Glycoside Hydrolase Family GH82
Clan none
Mechanism inverting
Active site residues not known
CAZy DB link
http://www.cazy.org/fam/GH82.html

Substrate specificities

The two known members of family 82 enzymes cleave the β-1,4 galactosidic bond of the marine algal polysaccharide iota-carrageenan [1] yielding products of the neocarrabiose series.

Kinetics and Mechanism

Family 82 enzymes are inverting enzymes, as first shown by NMR [1] on the iota-carrageenase from Alteromonas fortis.

Catalytic Residues

Three-dimensional structures

Family Firsts

First sterochemistry determination
GH82 enzymes are inverting as shown by NMR [1].
First catalytic nucleophile identification
First general acid/base residue identification
First 3-D structure

iota-carrageenase from Alteromonas fortis [2]. The structure belongs to the β-helix fold (PDB 1h80 and PDB 1ktw).

References

  1. Barbeyron T, Michel G, Potin P, Henrissat B, and Kloareg B. (2000). iota-Carrageenases constitute a novel family of glycoside hydrolases, unrelated to that of kappa-carrageenases.
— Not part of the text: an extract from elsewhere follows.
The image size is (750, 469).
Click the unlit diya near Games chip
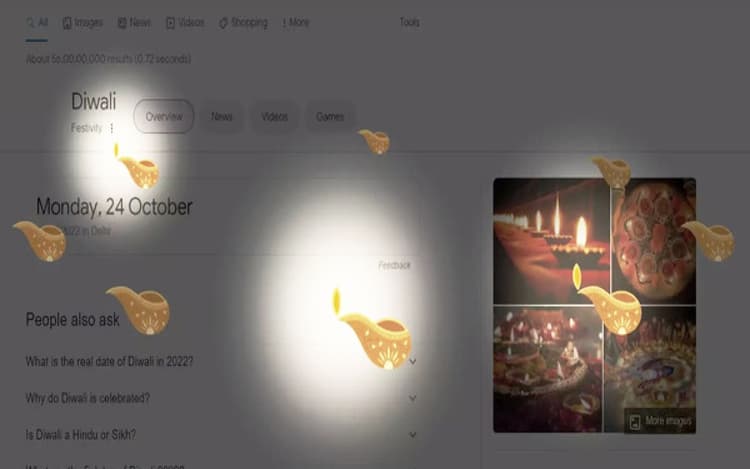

J Biol Chem. 2000;275(45):35499-505. DOI:10.1074/jbc.M003404200 | PubMed ID:10934194 [1]
  2. Michel G, Chantalat L, Fanchon E, Henrissat B, Kloareg B, and Dideberg O. (2001). The iota-carrageenase of Alteromonas fortis. A beta-helix fold-containing enzyme for the degradation of a highly polyanionic polysaccharide. J Biol Chem. 2001;276(43):40202-9. DOI:10.1074/jbc.M100670200 | PubMed ID:11493601 [2]
  3. Michel G, Helbert W, Kahn R, Dideberg O, and Kloareg B. (2003). The structural bases of the processive degradation of iota-carrageenan, a main cell wall polysaccharide of red algae. J Mol Biol. 2003;334(3):421-33. DOI:10.1016/j.jmb.2003.09.056 | PubMed ID:14623184 [3]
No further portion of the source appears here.